Звякнуло блюдечко, Анна с усилием выпила несколько глотков и с отвращением отставила стакан.
Снова молчание. Снова звуки. Что-то равномерно застучало, словно в комнату просился кто-то робкий за десятью дверями, — Микки чесался от блох, и хвост его бил по полу.
— Сааму, — сказала Анна, и Сааму уловил что-то новое и не совсем понятное ему в ее голосе. — Сааму. Мое погребальное платье в шкафу, в картонке…

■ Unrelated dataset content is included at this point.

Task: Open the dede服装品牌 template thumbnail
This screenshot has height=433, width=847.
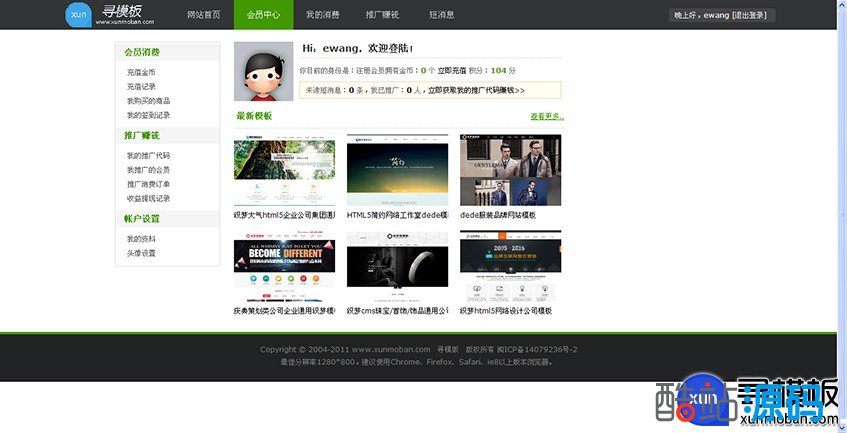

Сааму открыл было рот, чтоб ответить, но не нашел слов. Он хотел было сказать, что доктор прописал верные лекарства и обещал вылечить Анну, — славный доктор Тынисберг, — не зря же Сааму положил ему в телегу кус шпигу с полпуда. Но Сааму, всю жизнь привыкший относиться к событиям прямо, во всей их обнаженной мудрой правде, не смог этого сказать. Тем более родной сестре, которая готовилась уйти из этого дома.
— Сааму, — сказала Анна, — пока я жива, ты возьмешь себе черное драповое пальто Марта, оно совсем крепкое и хорошее, и его сапоги из коричневой кожи возьмешь себе. Ты в них десять лет проходишь.
То, что услышал Сааму, было до того неожиданно и дико, что он не поверил ушам своим. Подумать только — роскошное драповое пальто Курвеста, ворс которого мягче, чем бархатные губы старого мерина Анту, лучше этого пальто нет во всей деревне! А чудесные коричневые сапоги с двойными подметками из проспиртованной кожи, с твердыми голенищами! Хорош бы он выглядел в этих баронских нарядах, он, старый Сааму, — вся деревня смеялась бы над ним…
И, несмотря на торжественность момента, смех стал распирать его скулы; он заслонился ладонью.
— Сааму, — тихим голосом сказала Анна, — ты возьмешь это, я приказываю. Ты двадцать лет работал на Марта — сле… слепой…
Она задохнулась.
— Ну, ну… — примирительно забормотал Сааму, — ну, ну… не сердись…
Опять молчание, на этот раз долгое. Анна не замечала, что лампа начала чадить, стекло закоптилось, а Сааму уж подавно не заметить было этого.
— Сааму, — с тоской заговорила Анна, — знаешь, плохо мы прожили на этом хуторе, — бедно… Думала — лучше, а вот, — сам видишь…
Сааму наморщил лоб и беспокойно пошевелился. Ему непонятен был ход мыслей сестры. Он не любил жалобных разговоров. Посидев еще немного, встал.
— Потуши лампу, — уже погасшим голосом сказала Анна. — Молоко тоже возьми.
Сааму убрал стол и погасил лампу.
…И Анна Курвест осталась одна со своими мыслями в темной густой октябрьской ночи, опустившейся над хутором. Лежала она не шевелясь, долгими часами глядя широко раскрытыми глазами во тьму, и думала, и думала до самого рассвета, пока тревожный сон на короткое время не сомкнул ее глаз.